Data import and simple process

## chromosome information 
chrsize <- read.table("hg19.chr_size", header=F, stringsAsFactor=T, col.names=c("chr", "stop"))
chrsize$chr <- factor(chrsize$chr, levels = c('chr1', 'chr2', 'chr3', 'chr4', 'chr5', 
                                              'chr6', 'chr7', 'chr8', 'chr9', 'chr10', 
                                              'chr11', 'chr12', 'chr13', 'chr14', 
                                              'chr15', 'chr16', 'chr17', 'chr18', 'chr19', 
                                              'chr20', 'chr21', 'chr22', 'chrX', 'chrY', 'chrM')) 
chrsize <- subset(chrsize, chr != 'chrM' & chr != 'chrY')
chrsize$start <- 0

## SE of tissues
SE.ti <- read.table("enc.tissue.SE_merged.bed", header=F, stringsAsFactor=F, 
                    col.names=c("chr", "start", "stop", "samples", "id"))
SE.ti$chr <- factor(SE.ti$chr, levels = c('chr1', 'chr2', 'chr3', 'chr4', 'chr5', 
                                          'chr6', 'chr7', 'chr8', 'chr9', 'chr10', 
                                          'chr11', 'chr12', 'chr13', 'chr14', 'chr15', 
                                          'chr16', 'chr17', 'chr18', 'chr19', 
                                          'chr20', 'chr21', 'chr22', 'chrX', 'chrY')) 
SE.ti <- with(SE.ti, SE.ti[order(chr),])
SE.ti$samples <- sapply(SE.ti$id, function(x) length(unique(substr(unlist(strsplit(x, ",")),1,13))))

## SE of cell lines
SE.cl <- read.table("enc.cell_line.SE_merged.bed", header=F, stringsAsFactor=F, 
                    col.names=c("chr", "start", "stop", "samples", "id"))
SE.cl$chr <- factor(SE.cl$chr, levels = c('chr1', 'chr2', 'chr3', 'chr4', 'chr5', 
                                          'chr6', 'chr7', 'chr8', 'chr9', 'chr10', 
                                          'chr11', 'chr12', 'chr13', 'chr14', 'chr15', 
                                          'chr16', 'chr17', 'chr18', 'chr19', 
                                          'chr20', 'chr21', 'chr22', 'chrX', 'chrY')) 
SE.cl <- with(SE.cl, SE.cl[order(chr),])
SE.cl$samples <- sapply(SE.cl$id, function(x) length(unique(substr(unlist(strsplit(x, ",")),1,13))))

## SE of primary cells
SE.pc <- read.table("enc.primary_cell.SE_merged.bed", header=F, stringsAsFactor=F, 
                    col.names=c("chr", "start", "stop", "samples", "id"))
SE.pc$chr <- factor(SE.pc$chr, levels = c('chr1', 'chr2', 'chr3', 'chr4', 'chr5', 
                                          'chr6', 'chr7', 'chr8', 'chr9', 'chr10', 
                                          'chr11', 'chr12', 'chr13', 'chr14', 
                                          'chr15', 'chr16', 'chr17', 'chr18', 'chr19', 
                                          'chr20', 'chr21', 'chr22', 'chrX', 'chrY')) 
SE.pc <- with(SE.pc, SE.pc[order(chr),])
SE.pc$samples <- sapply(SE.pc$id, function(x) length(unique(substr(unlist(strsplit(x, ",")),1,13))))

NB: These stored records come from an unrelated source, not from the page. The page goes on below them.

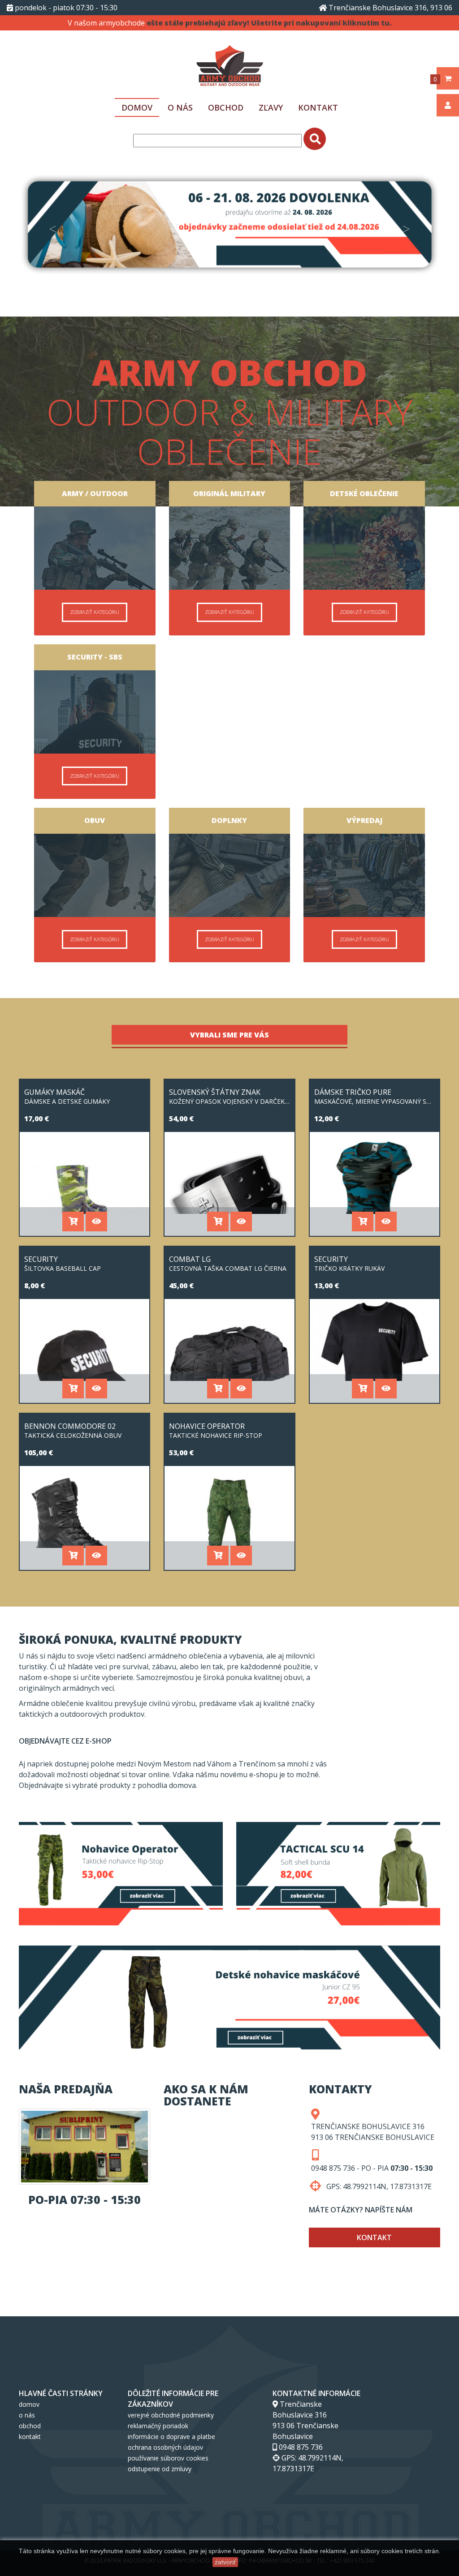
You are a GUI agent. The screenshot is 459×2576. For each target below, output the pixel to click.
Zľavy (271, 107)
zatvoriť (225, 2562)
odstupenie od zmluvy (159, 2469)
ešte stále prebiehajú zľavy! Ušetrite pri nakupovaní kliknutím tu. (269, 23)
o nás (180, 107)
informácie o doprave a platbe (171, 2436)
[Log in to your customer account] (448, 102)
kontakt (318, 107)
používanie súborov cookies (168, 2458)
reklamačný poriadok (158, 2426)
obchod (225, 107)
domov (136, 107)
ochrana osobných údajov (165, 2447)
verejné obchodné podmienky (171, 2415)
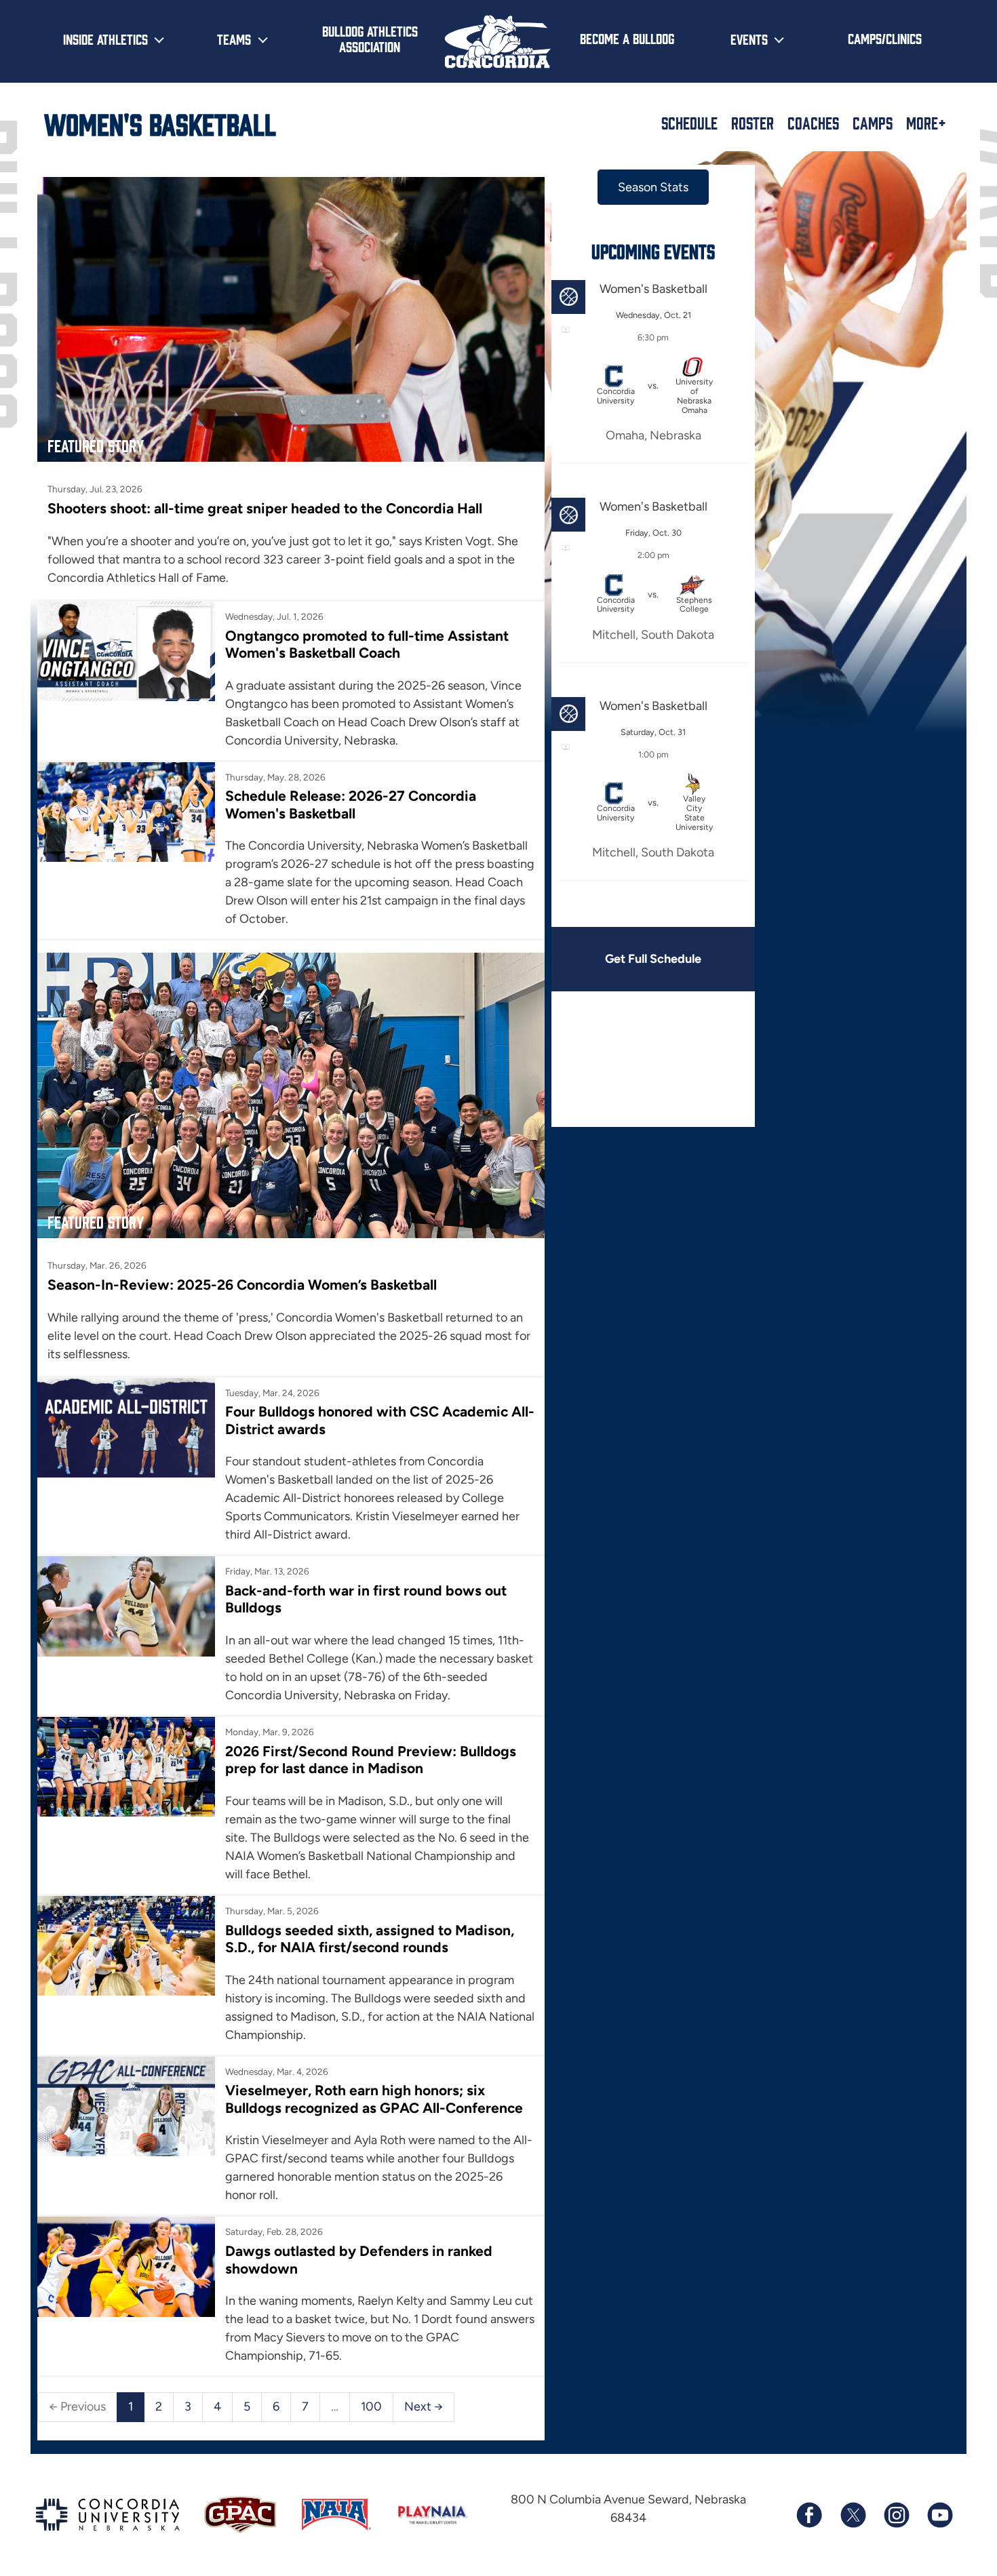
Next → (423, 2406)
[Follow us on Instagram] (896, 2515)
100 (371, 2406)
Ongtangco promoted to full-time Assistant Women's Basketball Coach (367, 644)
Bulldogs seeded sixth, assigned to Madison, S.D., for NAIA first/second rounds (369, 1939)
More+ (926, 122)
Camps (873, 122)
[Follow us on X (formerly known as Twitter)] (852, 2515)
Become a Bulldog (627, 38)
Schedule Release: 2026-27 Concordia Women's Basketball (350, 804)
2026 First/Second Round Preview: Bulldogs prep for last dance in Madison (370, 1760)
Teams (234, 38)
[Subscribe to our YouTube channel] (939, 2515)
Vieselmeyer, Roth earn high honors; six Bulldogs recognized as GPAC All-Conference (374, 2099)
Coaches (813, 122)
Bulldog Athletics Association (370, 38)
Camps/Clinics (885, 38)
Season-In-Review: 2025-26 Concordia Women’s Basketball (242, 1284)
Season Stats (653, 187)
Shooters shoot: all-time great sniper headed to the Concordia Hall (264, 508)
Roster (752, 122)
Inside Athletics (105, 38)
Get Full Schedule (653, 958)
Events (749, 38)
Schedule (689, 122)
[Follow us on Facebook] (809, 2515)
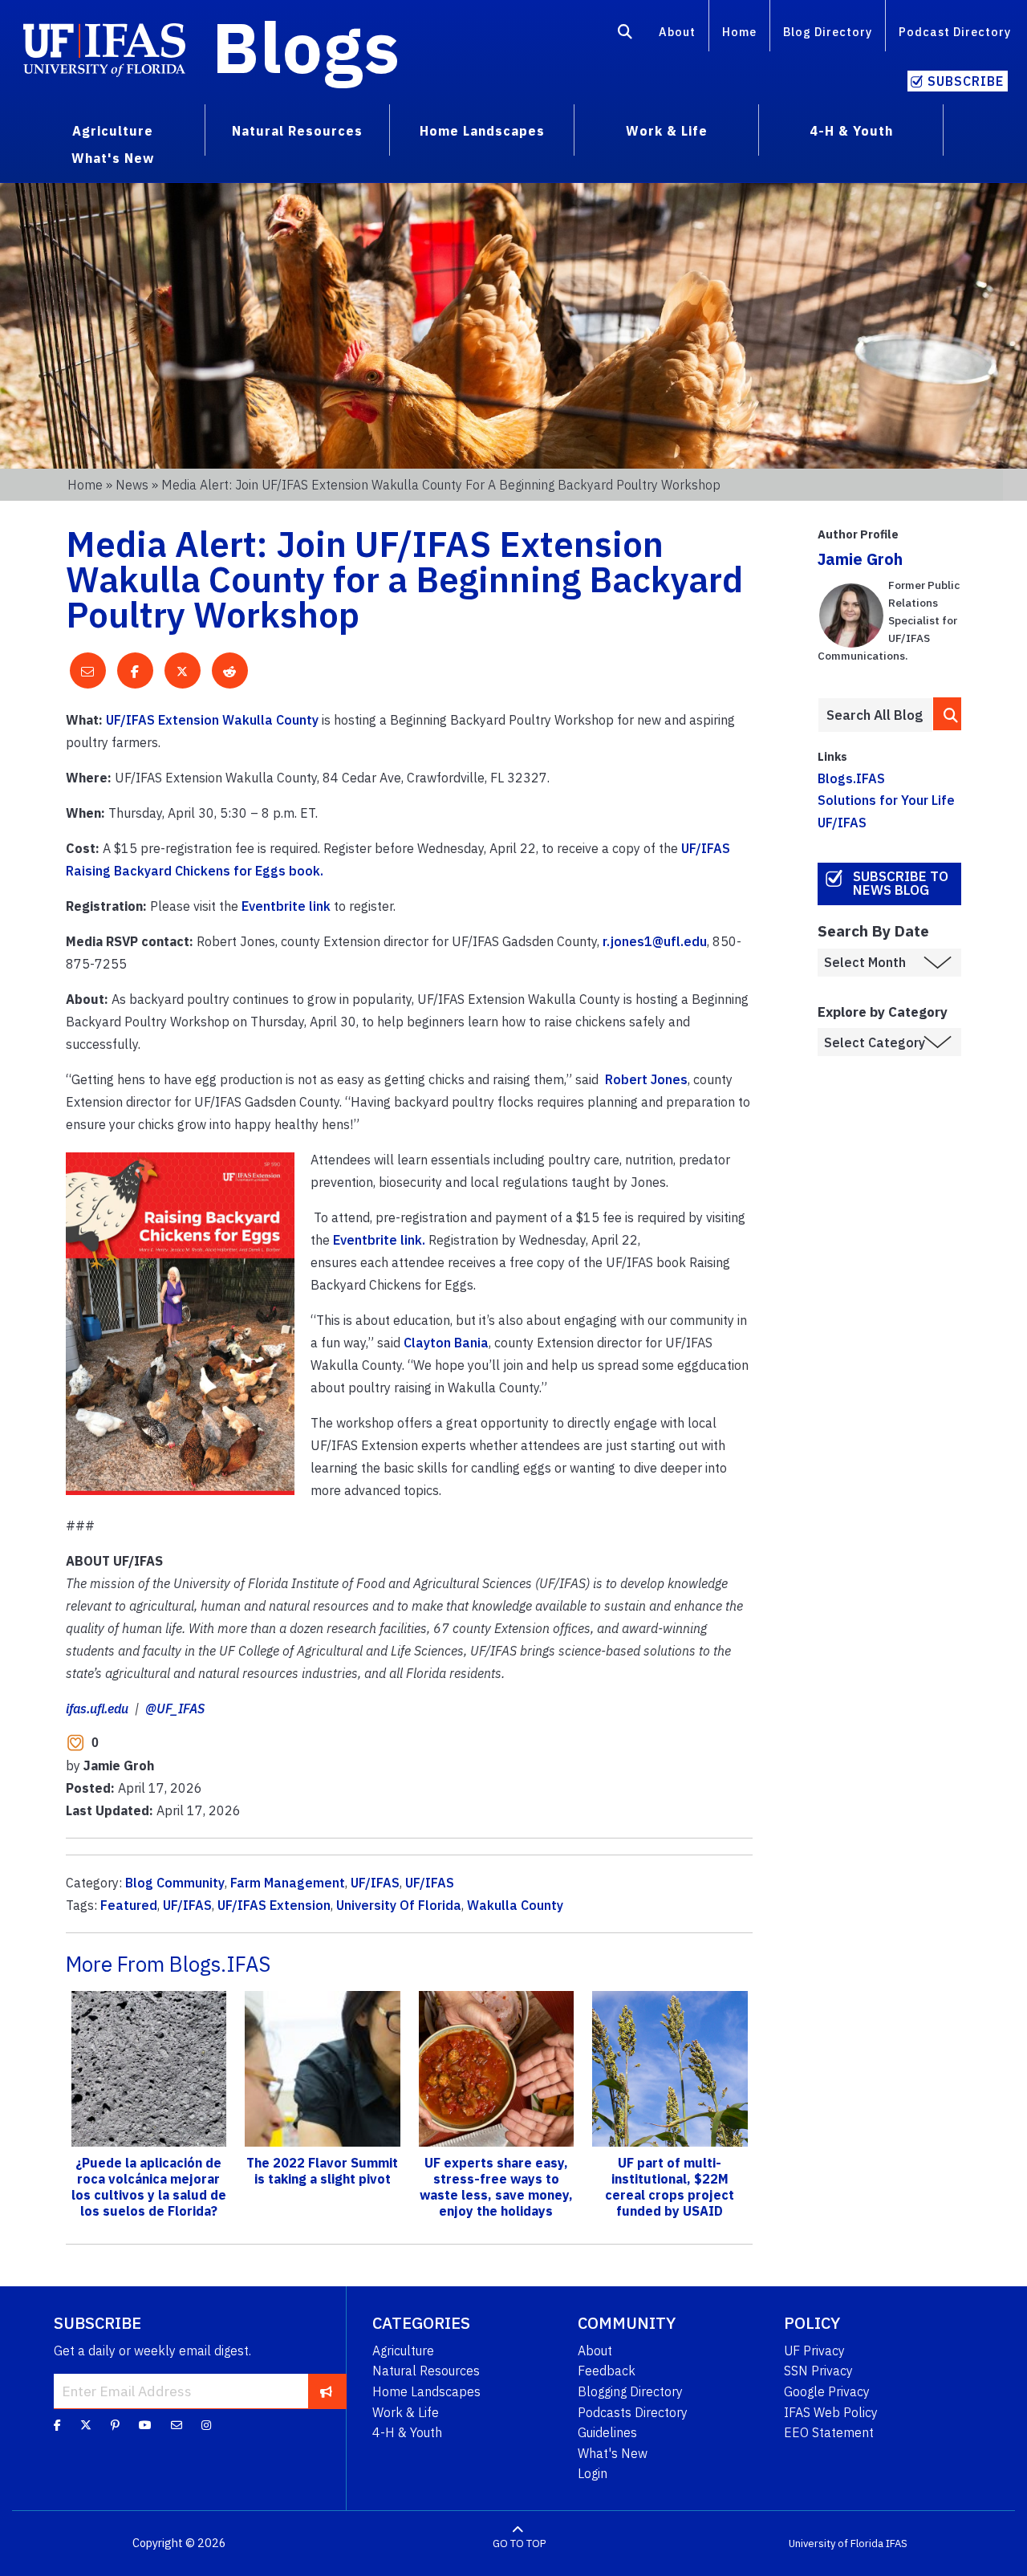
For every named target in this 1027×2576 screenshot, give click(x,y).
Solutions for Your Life (886, 800)
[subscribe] (326, 2390)
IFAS (896, 2543)
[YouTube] (145, 2425)
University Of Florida (398, 1905)
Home (739, 31)
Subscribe (966, 81)
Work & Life (405, 2412)
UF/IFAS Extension (274, 1905)
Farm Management (287, 1883)
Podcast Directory (955, 31)
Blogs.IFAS (851, 778)
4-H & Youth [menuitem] (851, 131)
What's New (612, 2453)
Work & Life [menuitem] (667, 131)
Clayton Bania (446, 1343)
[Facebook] (57, 2425)
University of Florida (836, 2543)
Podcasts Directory (633, 2412)
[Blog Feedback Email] (176, 2425)
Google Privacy (827, 2391)
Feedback (606, 2371)
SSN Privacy (818, 2371)
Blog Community (175, 1883)
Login (592, 2473)
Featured (128, 1905)
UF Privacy (814, 2350)
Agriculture (403, 2350)
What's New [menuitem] (112, 158)
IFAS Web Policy (831, 2412)
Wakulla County (515, 1905)
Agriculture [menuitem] (112, 131)
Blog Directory (827, 31)
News (132, 485)
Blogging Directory (630, 2391)
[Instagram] (206, 2425)
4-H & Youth (407, 2432)
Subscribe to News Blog (900, 883)
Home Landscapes (426, 2391)
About (677, 31)
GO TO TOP (519, 2543)
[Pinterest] (115, 2425)
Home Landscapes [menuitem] (482, 131)
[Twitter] (85, 2425)
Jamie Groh (860, 559)
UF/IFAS (375, 1883)
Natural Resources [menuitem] (297, 131)
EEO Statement (829, 2432)
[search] (947, 713)
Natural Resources (426, 2371)
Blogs (306, 46)
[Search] (625, 34)
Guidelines (607, 2432)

## For hierarchical clustering
sampleInfo <- read.csv2("SE_samples.csv")
sampleInfo <- subset(sampleInfo, Biosample.type %in% c("Cell line", "Primary cell",  "Tissue") & 
                       Data.sources %in% "ENCODE")

Jaccard <- read.table("ENCODE_network/Jaccard.txt", stringsAsFactors=F)
Jaccard <- subset(Jaccard, V1 %in% sampleInfo$Sample.ID & V2 %in% sampleInfo$Sample.ID)

## For PCA analysis
SE.occur <- read.table("ENCODE_network/enc_SE_merged.cnt.matrix") 
SE.occur <- SE.occur[, colnames(SE.occur) %in% sampleInfo$Sample.ID]

SE Landscape

Showing the landscape of SEs on each chromosome. The most majority of the SEs are not shared by difference cell types.

ggplot(data=chrsize, aes(xmin=start/1000000, xmax=stop/1000000, ymin=0, ymax=3)) +
  facet_grid(chr ~ ., switch='y') +
  geom_rect(fill='grey95', color='grey95') + 
  theme(axis.title.y=element_blank(),
        axis.text.y=element_blank(),
        axis.ticks.y=element_blank(),
        panel.background = element_blank(), 
        panel.border = element_blank(), 
        panel.grid.major = element_blank(),
        panel.grid.minor = element_blank(), 
        axis.line.x = element_line(colour = "black"),       
        axis.line.y = element_blank(),
        strip.text.y = element_text(angle = 180),
        strip.background = element_blank()) + 
  geom_tile(data=SE.ti, aes(x=(start+stop)/2/1000000, y=0.5, fill=samples, color=samples)) + 
  geom_tile(data=SE.cl, aes(x=(start+stop)/2/1000000, y=1.5, fill=samples, color=samples)) + 
  geom_tile(data=SE.pc, aes(x=(start+stop)/2/1000000, y=2.5, fill=samples, color=samples)) + 
  scale_fill_gradientn(colours = rev(rainbow(10)[1:8]), trans='log10') +
  scale_color_gradientn(colours = rev(rainbow(10)[1:8]), trans='log10') + 
  xlab("Position on chromosome (Mb)") +
  labs(fill="Shared by # samples", color="Shared by # samples")

Hierarchical clustering

Hierarchical clustering of the samples based on pair-wise co-occurrence of SEs.

Jaccard.mat <- do.call(cbind, tapply(1:nrow(Jaccard), as.factor(Jaccard[,1]), function(x) 
  data.frame(Jaccard[x,3],row.names=Jaccard[x,2])))
sample.id <- data.frame(Sample.ID=colnames(Jaccard.mat))
sampleInfo <- merge(sample.id, sampleInfo, by="Sample.ID")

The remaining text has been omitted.